Monday, September 28, 1998 Published at 16:36 GMT 17:36 UK
Schröder and Greens to negotiate coalition
The SPD and the Greens together will have a majority in parliament
Thrashing out the terms of any deal could take days or even weeks.
"We need a coalition agreement that binds everyone without ifs, ands or buts," Mr Schröder added.
Green Party parliamentary leader, Joschka Fischer, said negotiations would be far from easy and would demand compromises on both sides.
Mr Schröder said the three key principles for the Social Democrats in the negotiations would be economic stability, internal security and continuity in foreign policy.
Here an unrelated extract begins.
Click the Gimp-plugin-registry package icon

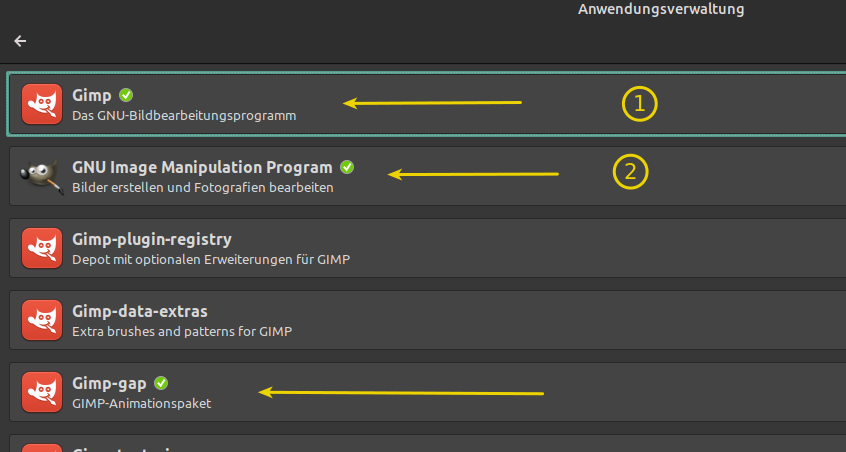tap(42, 249)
Correspondents say a Social-Democrat-Green coalition would nevertheless be the most radical in post-war Germany.
The SPD won about 41% of the vote in Germany's General Election - 6% more than Chancellor Helmut Kohl's Christian Democrats who have governed for the past 16 years.
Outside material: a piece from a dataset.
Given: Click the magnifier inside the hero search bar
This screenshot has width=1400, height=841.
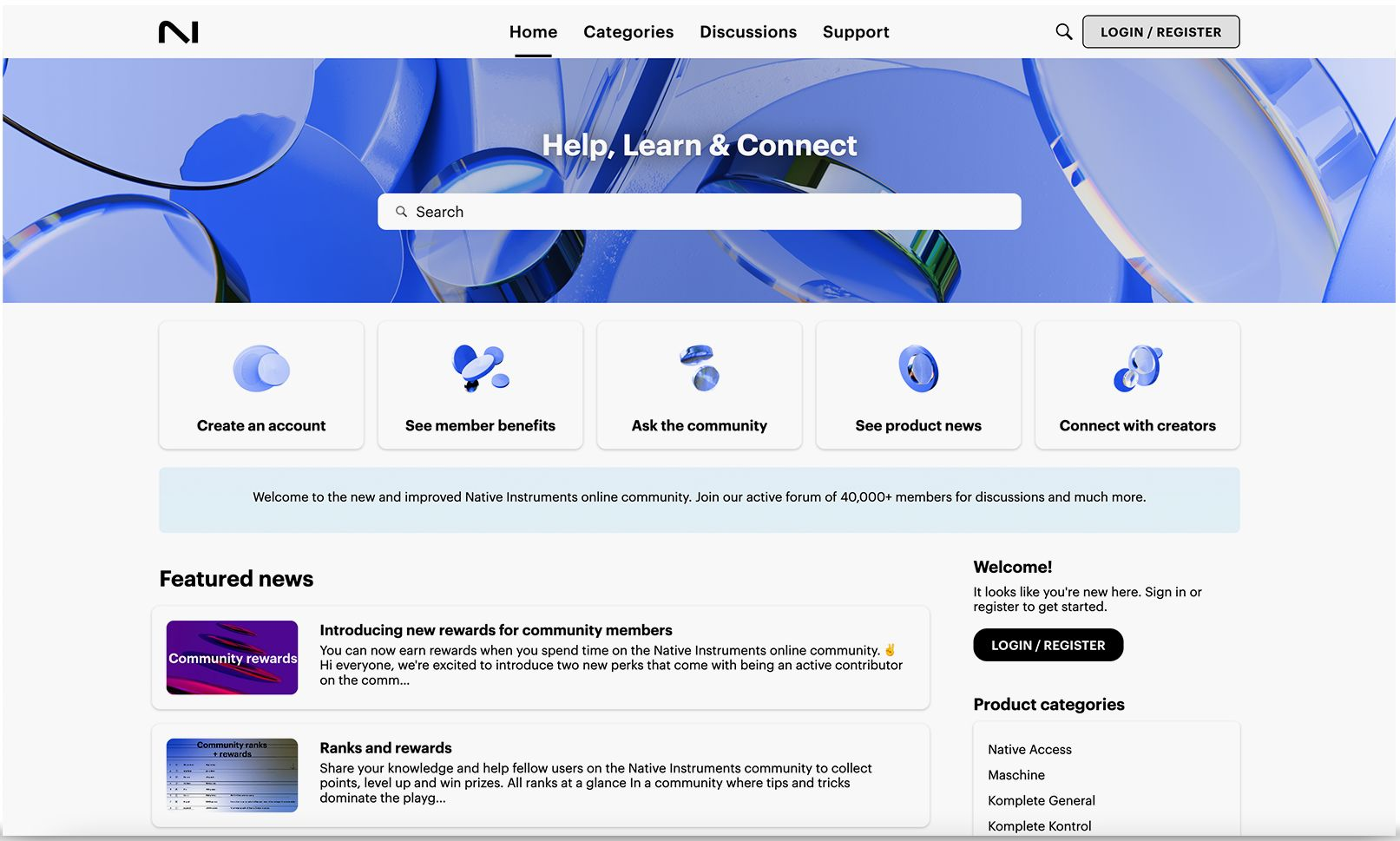Looking at the screenshot, I should point(401,212).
The so-called "red-green coalition" would give the parties 345 seats in the 669-seat parliament, a clear 21-vote majority.
"I think 21 seats is enough of a majority to form a stable government," Mr Schröder told the German national ZDF television network.
The Greens would also expect to control the environment ministry, and there is speculation that Mr Fischer is eyeing the post of foreign minister.
'Era come to an end'
Mr Kohl lost his home district of Ludwigshafen to the Social Democratic candidate, and said he would not seek re-election as head of the CDU.
Finance Minister Theo Waigel, who leads the CDU's Bavarian sister party the Christian Social Union, has also said he will not run for re-election as chairman of his party.
Mr Schröder described the election result as a generational change, and said his duty was to unite and modernise Germany.
World leaders congratulated Mr Schröder on his victory, with especially warm words from British Prime Minister Tony Blair and the French Prime Minister Lionel Jospin.
The 54-year old victor said his priority will be to tackle record unemployment, which currently stands at more than 10% of the workforce.
He also pledged to maintain strong relations with Germany's allies, such as Britain and France.
However, just how far he can pursue his policies depends largely on his coalition partner.
Parties look ahead
Mr Kohl remains chancellor for a further month, until the new parliament meets to vote in his successor, and there is plenty of time for political manoeuvring before then.
The CDU will begin discussions on who should replace Mr Kohl as leader. Front-runner for the job is Wolfgang Schaeuble, 56, the party's influential parliamentary leader.
He has diplomatically not ruled out a grand coalition with the SPD should Mr Schröder request it, but has said it looks unlikely.
"The grand coalition is a last resort solution when no other majority is possible," he said. "But the way the result looks at the moment, there is another majority."
The CSU has dismissed the idea of co-operating with the SPD, saying it would only strengthen the extreme left and extreme right.
Mr Schröder said he would not consider forming a coalition with the reform communist party, the PDS - who scored 5.1% of the vote, meaning it has passed the 5% mark necessary to return to parliament.